End to End JavaScript Video Streaming

Video streaming has been about since the early days of the World Wide Web in the mid-1990s. In the course of time, various technologies have been used to realise video streaming on the web: it all started with the integration of Java Applets in browsers. In technological terms, this often meant that individual images were loaded from a web server within a defined interval. The technologies that started to emerge in the early 2000s, such as Adobe Flash & Microsoft’s Silverlight, and the fact that more and more households had data connections meant that the frame rates increased and the resolution of the video images was improved. The type of communication changed, too: away from data polling and towards push transmission.

Now, if you want to make a simple livestream available, you can use various free services. These vary in terms of bandwidth, quality, the format on offer and the size and number of advertising banners shown.

For our open day for applicants, ADVENTALK, we wanted to incorporate a live stream into our information page in order to give potential new colleagues an insight into our daily work. We needed a special page format for the stream and weren’t too keen on advertising either. None of the freely available or low-cost alternatives met our needs, so we opted to develop our own solution.

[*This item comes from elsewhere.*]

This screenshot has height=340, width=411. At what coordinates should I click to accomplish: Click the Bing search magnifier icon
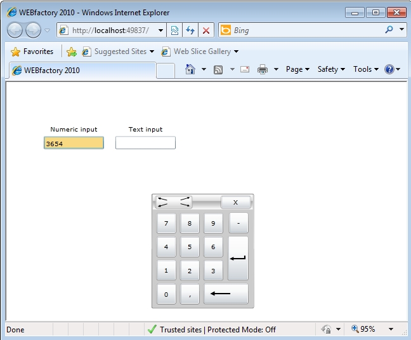pos(389,30)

Before ADVENTALK this construction moved through denkwerk and provided the pictures for our livestream

One thing became clear after analysing our requirements: we didn’t need 24 or 16 frames a second, 2 to 4 are more than sufficient. What is more, the stream was to be fairly mobile and easy to administer, and would ideally use resources that we already had anyway. Time was also a consideration: the realisation of the stream was to use as few resources as possible.

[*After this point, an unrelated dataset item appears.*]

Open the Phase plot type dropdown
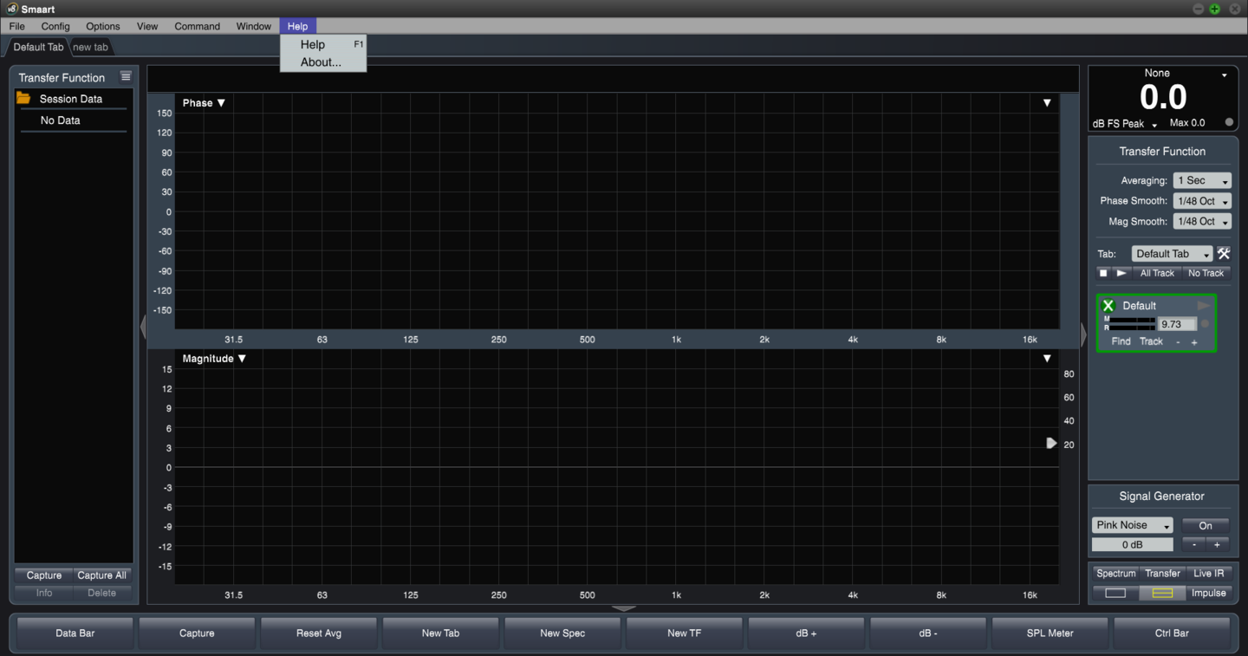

In our case, it was then fairly simple to select the technology: access video data, send it to a server that would then convert the data into JPEG data that would then be requested and displayed by a browser – only JavaScript would allow this.

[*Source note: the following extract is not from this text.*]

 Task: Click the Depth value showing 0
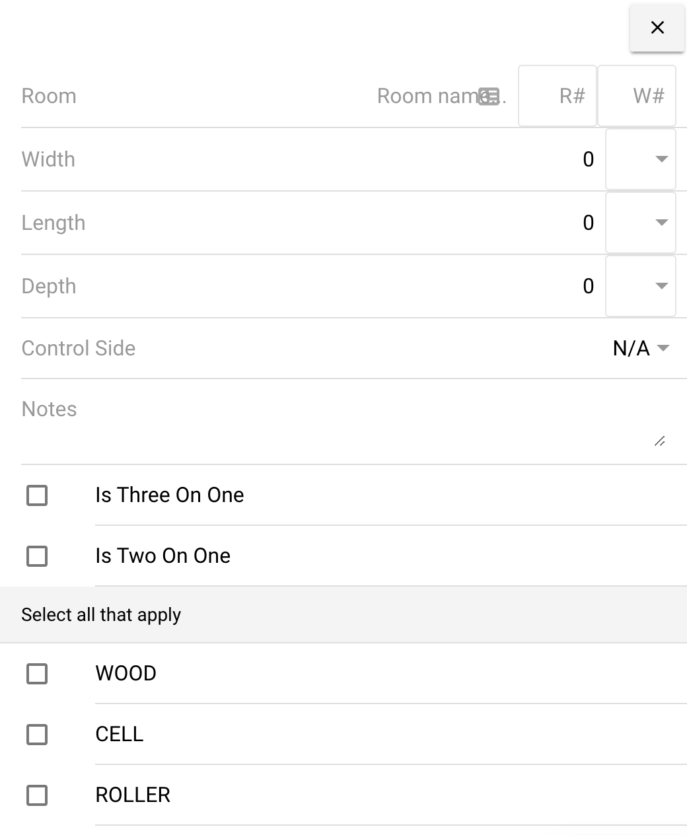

In order to access the WebCam video data, we used the getUserMedia APIs that are available in Opera, Chrome and Firefox. These enable access to the audio and video periphery linked to the computer. In our case, we only needed a video image. The client-side code executed in Chrome for this scenario is as follows:

<video id="sourcevid" autoplay></video>
<script>
  var videoStream = document.getElementById('sourcevid');

  // output the video data in the source video element
  var successCallback = function (srm) {
    videoStream.src = window.webkitURL.createObjectURL(srm);
  };

  // log error
  var errorCallback = function (error) {
    console.log('error: ' + error.msg);
  };

  // grab the incoming device data
  window.navigator.webkitGetUserMedia({video: true}, successCallback, errorCallback);
</script>

In Chrome, these APIs currently only exist in a prefixed version. In Firefox and Opera, the code would look like:

<video id="sourcevid" autoplay></video>
<script>
  var videoStream = document.getElementById('sourcevid');

  // output the video data in the source video element
  var successCallback = function (stream) {
    videoStream.src = stream;
  };

  // log error
  var errorCallback = function (error) {
    console.log('error: ' + error.msg);
  };

  // grab the incoming device data
  window.navigator.getUserMedia(['video'], successCallback, errorCallback);
</script>

This setup already allows us to show the video image in the browser.
In order to now send the image to the server (in a form that the latter can understand), we can use a canvas element to convert the video image into the JPEG or PNG format:

<video id="sourcevid" autoplay></video>
<canvas width="640" height="480" id="output"></canvas>
<script>
var convertVideoToJpg = function (stream, canvasElement, ctx) {
  ctx.drawImage(stream, 0, 0);
  var picture = canvasElement.toDataURL('image/jpeg');
}

var init = function () {
  var videoStream = document.getElementById('sourcevid');
  var canvas = document.getElementById('output');
  var ctx = canvas.getContext('2d');

  // output the video data in the source video element
  var successCallback = function (srm) {
    videoStream.src = window.webkitURL.createObjectURL(srm);
  };

  // log error
  var errorCallback = function (error) {
    console.log('error: ' + error.msg);
  };

  // grab the incoming device data
  window.navigator.webkitGetUserMedia({video: true}, successCallback, errorCallback);

  // send the video data every 250ms
  setInterval(function () {
    convertVideoToJpg(videoStream, canvas, ctx);
  }, 500);
}

window.onload = init;
</script>

In order to now send the data to the server, we are using the WebSocket technology, or the Socket.io framework:

<video id="sourcevid" autoplay></video>
<canvas width="640" height="480" id="output"></canvas>
<script src="http://remote.server.url.io:8080/socket.io/socket.io.js"></script>
<script>
var socket = io.connect('http://remote.server.url.io:8080/');

var convertVideoToJpgAndSendToServer = function (stream, canvasElement, ctx) {
  ctx.drawImage(stream, 0, 0);
  var picture = canvasElement.toDataURL('image/jpeg');
  socket.emit('vs-stream', {
    picture: picture
  });
}

var init = function () {
  var videoStream = document.getElementById('sourcevid');
  var canvas = document.getElementById('output');
  var ctx = canvas.getContext('2d');

  // output the video data in the source video element
  var successCallback = function (srm) {
    videoStream.src = window.webkitURL.createObjectURL(srm);
  };

  // log error
  var errorCallback = function (error) {
    console.log('error: ' + error.msg);
  };

  // grab the incoming device data
  window.navigator.webkitGetUserMedia({video: true}, successCallback, errorCallback);

  // send the video data every 250ms
  setInterval(function () {
    convertVideoToJpgAndSendToServer(videoStream, canvas, ctx);
  }, 500);
}

window.onload = init;
</script>

This code snippet now sends a Base64-encoded text JPEG to our server using a WebSocket connection in an interval of 500 milliseconds.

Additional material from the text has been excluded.